1. The problem statement, all variables and given/known data
A jet engine is being tested in the laboratory and it is found to consume 20 kg of air per second while using 0.2 kg of fuel per second. Given that the exit velocity of the gases is 500 m s-1, calculate the thrust generated by the engine.

2. Relevant equations
F = M(V-U) where F is thrust, M is mass and V and U are final and initial velocities.

3. The attempt at a solution
not sure what to be doing here as i don't know what's going in where. what goes in for U the initial velocity?

2. Aug 19, 2009

### Shooting Star

Hi, welcome to PF.
Can this equation be correct? The left hand side has the dimension of force while the right hand side has the dimension of momentum.

Let's do it in a very simple way.

In one second, how much mass is exiting the rocket? That is given.

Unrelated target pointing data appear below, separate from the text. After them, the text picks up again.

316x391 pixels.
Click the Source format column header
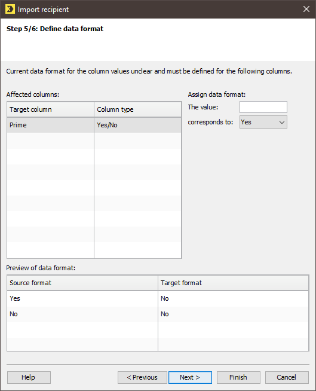click(x=82, y=283)
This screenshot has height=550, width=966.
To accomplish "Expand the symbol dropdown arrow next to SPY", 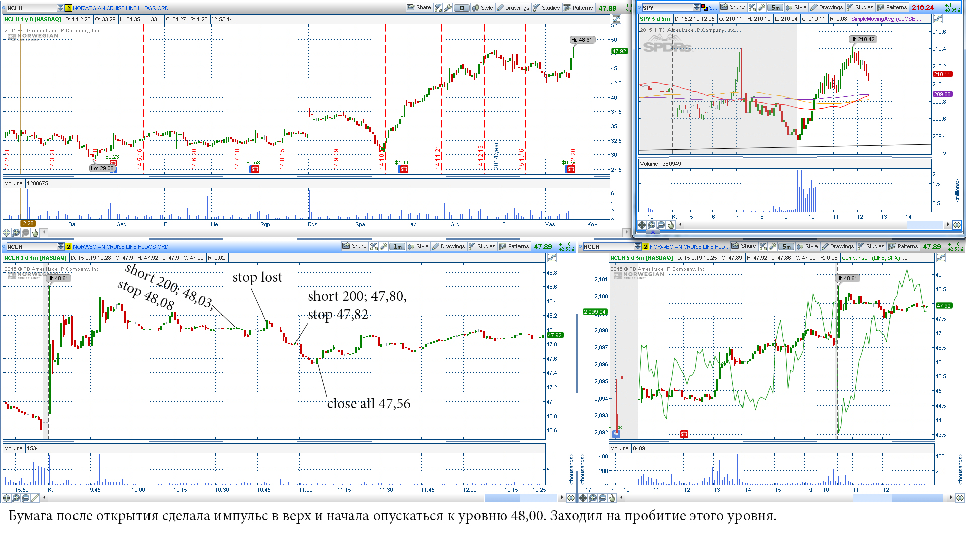I will (x=696, y=7).
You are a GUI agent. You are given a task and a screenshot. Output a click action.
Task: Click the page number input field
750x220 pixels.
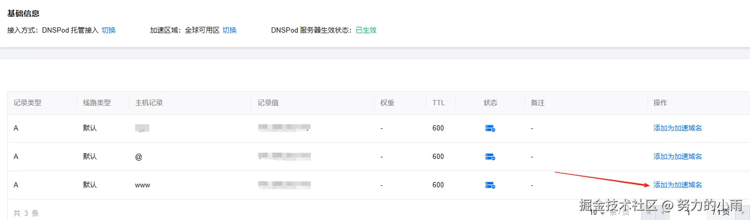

So, what is the impulse on this mass?

We know that Impulse = Force X time.

What low should be used now?

Last edited: Aug 19, 2009
3. Aug 19, 2009

### controlfreaks

Hi Shooting Star!

how do we know how much mass is exiting the rocket?
we know how much fuel and air it consumes and the exit veolcity of the gases but not the mass exiting do we?

4. Aug 19, 2009

### Shooting Star

In this case , "consumes" means that the fuel and the air mixes and combustion takes place and the end product exits as a hot gas , producing thrust on the docket . That is given in the very first sentence of the problem . Do you understand now ?

5. Aug 19, 2009

### controlfreaks

ok i get what you mean there! total mass is 20.2Kg

so why do we need the impulse? and as far as the thrust goes how do we now find what this would be. I don't need you to solve for me, just let me kno what's happening with it.
cheers!

6. Aug 19, 2009

### controlfreaks

bump!

can anyone help on this?
much appreciated!

7. Aug 19, 2009

### Shooting Star

The fuel and air mixture exit the rocket after burning and therefore produces a reaction force on the rocket. The impulse on the existing gas has been given.The impulse is the change in momentum and the time is one second. Use the equation I have given you. The force on the exiting gas must be equal to the thrust on the rocket, according to Newton's third law of motion.

8. Aug 19, 2009

### minger

I think we're making this problem more difficult than it needs to be; and it seems that way because of a simple mistake. You are trying to use Conservation of Momentum for a fluid, but you forgot time rate.
$$\begin{split} F \neq m(V_2 - V_1) \\ F = \dot{m}(V_2-V_1) \end{split}$$
As shooting star mentioned, ALWAYS check your units. If you're not getting Newtons, then you're not calculating force. Also, there may be a pressure component that should be included, if not, then you haev mass flow rate and initial and final velocities. Plug and chug.